極道シングルファザーの甘く危険な独占愛
 部下たちの元へ向かった昴は静かに指示を出した。

「二人を柳生会の元へ送る。そう組長に伝えてくれ。俺は一度家に戻る」
「分かりました!」

 高遠と想汰の処分を柳生会へ委ねる決断を伝え終えると、昴は羽衣子の元へ戻る。

「待たせたな。帰ろう」
「え? もう帰って大丈夫なんですか?」
「ああ。後で組長(オヤジさん)のところへ行かなきゃならねぇけどな」
「そうなんですね」

 羽衣子はそれ以上何も聞かなかった。

 二人は車に乗り込み自宅へと戻る。

 そして、辿り着いて敷地内に車を停めて降りた、その瞬間だった。

「ういちゃん! パパ!!」

 弾けるような笑顔を浮かべた希海が家の中から勢いよく飛び出してくる。

「希海くん、ただいま」

 羽衣子が微笑み返すと昴はその後ろから出てきた乙哉へ声を掛けた。

「悪かったな。面倒見てもらって」
「気にしないでください。それより、二人とも早く入ってくださいよ」
「はやく、はやく!」

 乙哉に促され、希海に手を引かれるようにして家へ入り、リビングへ足を踏み入れた二人は思わず足を止めた。

「わぁ……凄い!」

 室内は色とりどりの飾り付けが施され、ダイニングテーブルには手作りの料理が所狭しと並んでいるのだ。

 その光景に昴は驚いたように辺りを見回した。

「凄いな……。
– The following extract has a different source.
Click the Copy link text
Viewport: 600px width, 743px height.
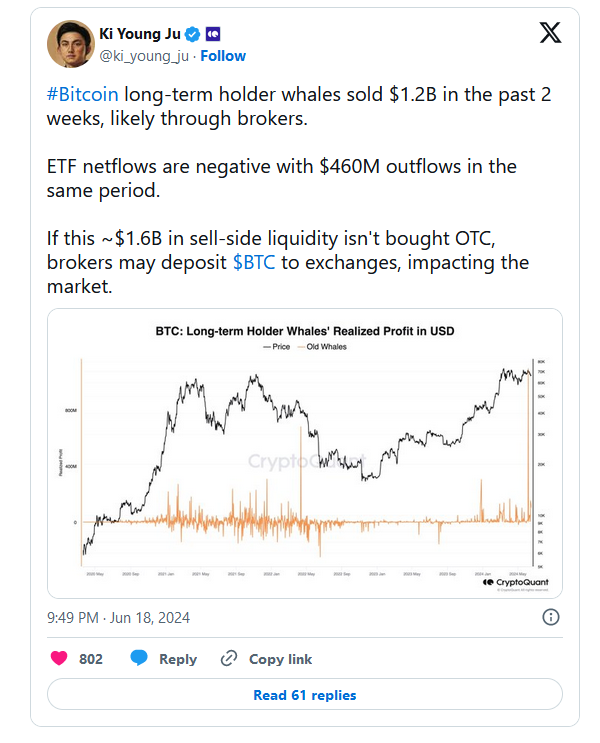[280, 659]
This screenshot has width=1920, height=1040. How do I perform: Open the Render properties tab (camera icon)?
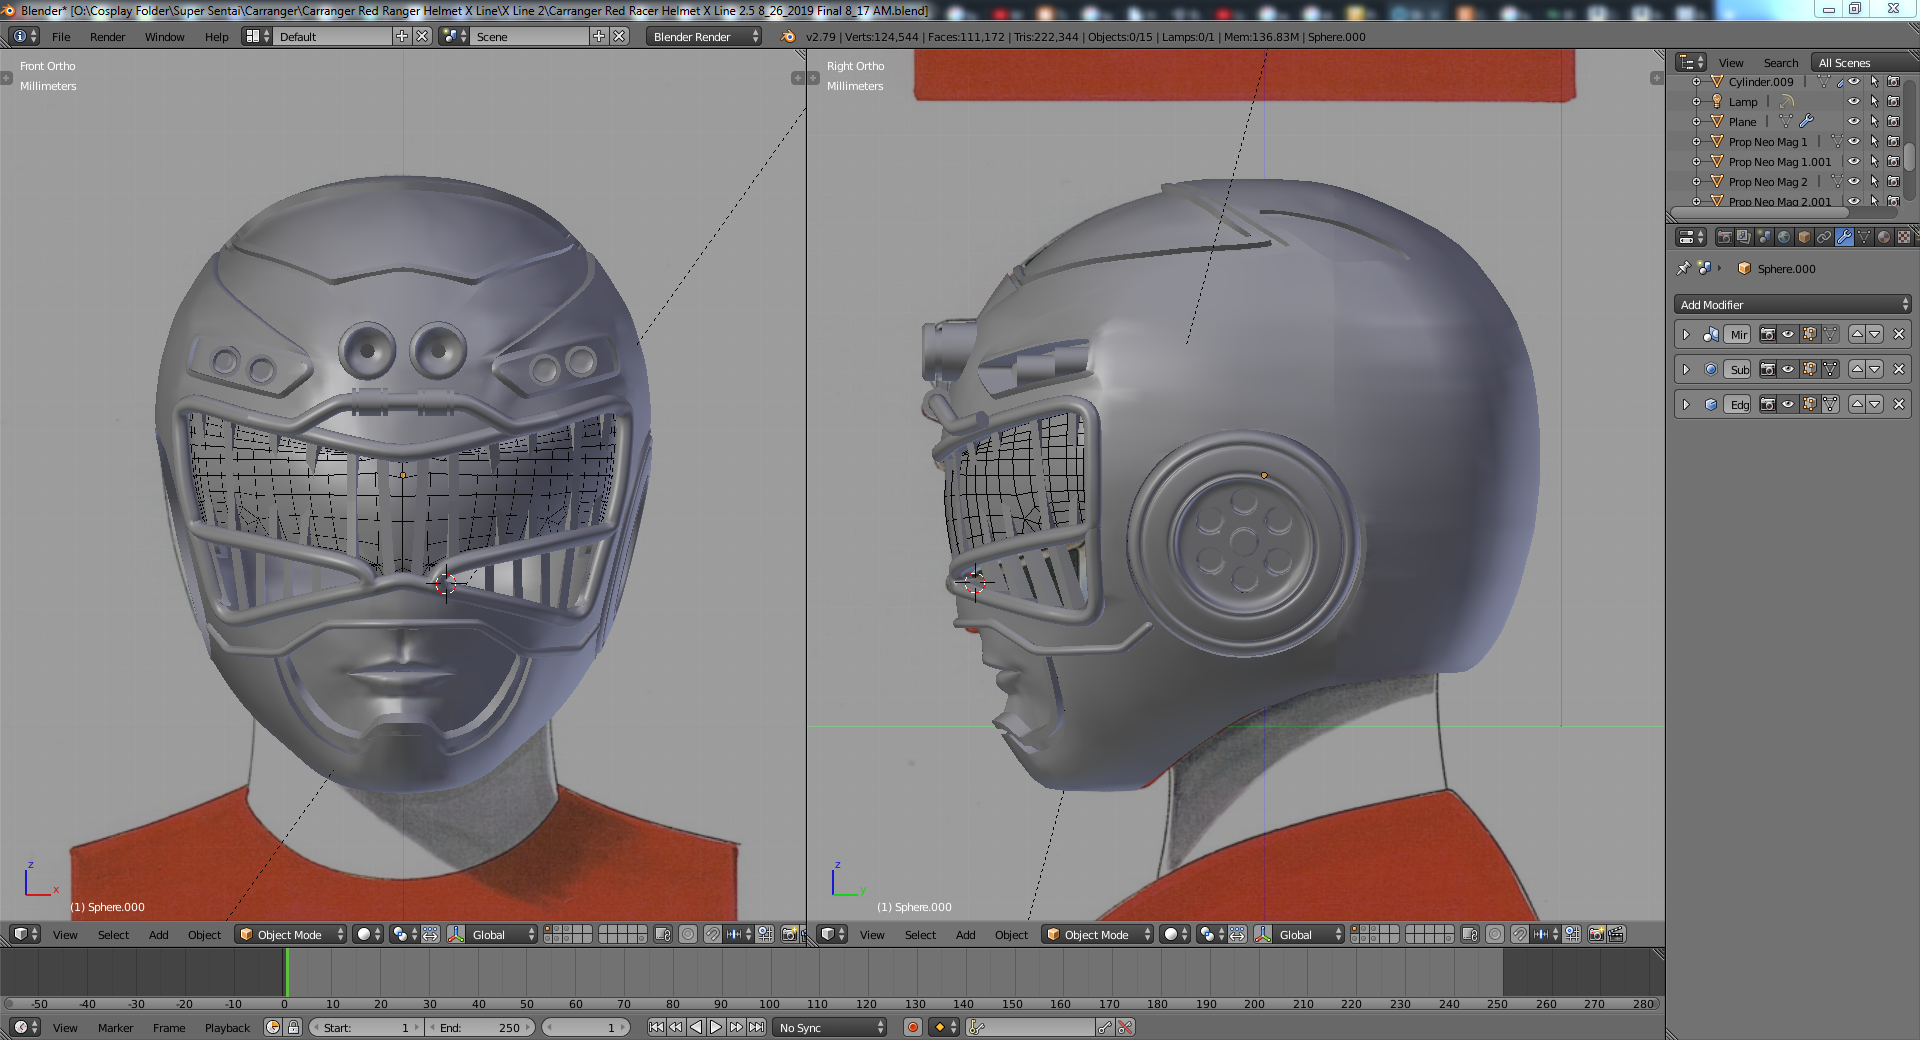[1724, 237]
どうしたんだ、これは」

 すると乙哉が笑いながら事情を説明する。

「実は、二人が出掛けた後にテレビで料理番組を目にした希海が突然、二人の為にご飯を作りたいって言い出して、そしたらそれを聞い皐月が、『それならパーティーの準備をしましょう』って提案して、そこから急いで買い出しに行って、みんなで飾り付けや料理をしたんですよ」

 話を聞き終えた昴と羽衣子は顔を見合わせると自然と笑みを浮かべた。

「そうか。頑張ったな」

 昴が希海の頭を優しく撫で、

「本当に凄いね。びっくりしちゃったよ。ありがとうね、希海くん」

 羽衣子も目を細めながらお礼を伝えると、二人から褒められた希海は照れくさそうにはにかみながら喜んでいた。